Location data for words and elements:
* * * * * * * * *
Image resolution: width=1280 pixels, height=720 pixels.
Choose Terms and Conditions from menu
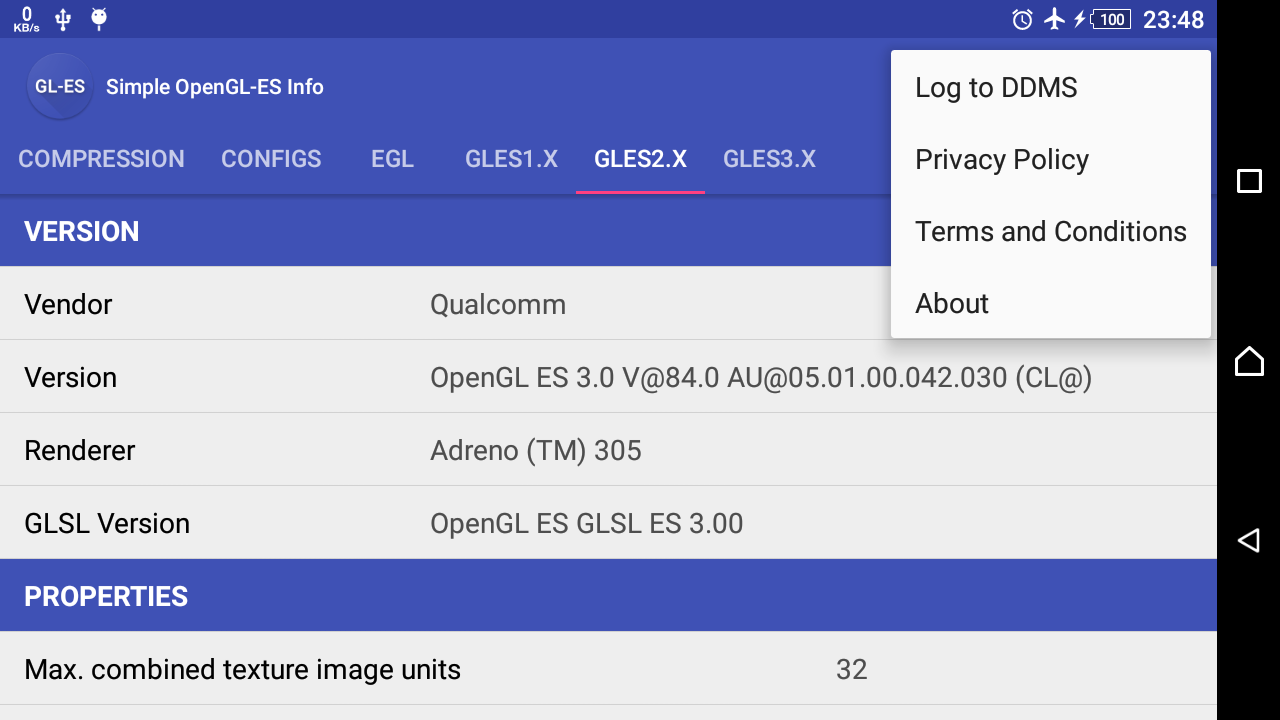[x=1050, y=232]
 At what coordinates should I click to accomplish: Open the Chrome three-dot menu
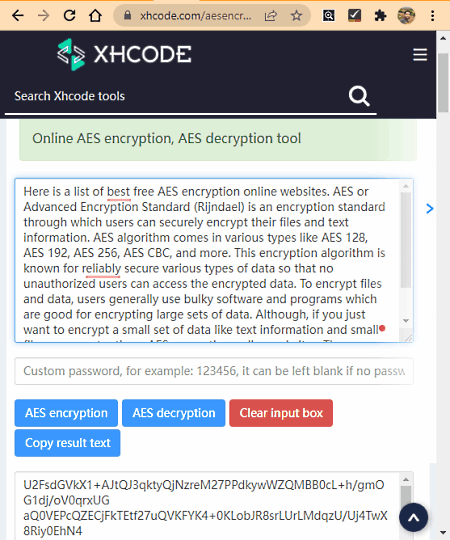click(432, 16)
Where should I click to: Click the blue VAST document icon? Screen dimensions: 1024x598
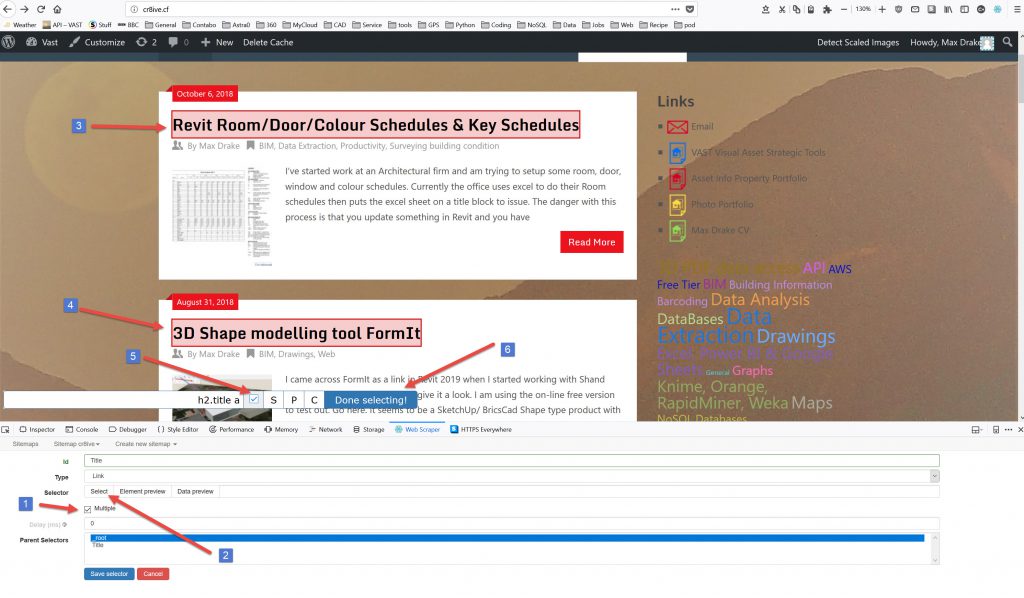click(x=677, y=153)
* * * * * * * * *
Exercise description:
Rewrite every line of the records as a JSON list of strings, one string per line, leaving out blank lines and the pictures.

Solved problem:
[
  "Image resolution: width=1280 pixels, height=720 pixels.",
  "Choose Terms and Conditions from menu",
  "[x=1050, y=232]",
  " At what coordinates should I click to accomplish: Open the Chrome three-dot menu",
  "click(432, 16)",
  "Where should I click to: Click the blue VAST document icon? Screen dimensions: 1024x598",
  "click(x=677, y=153)"
]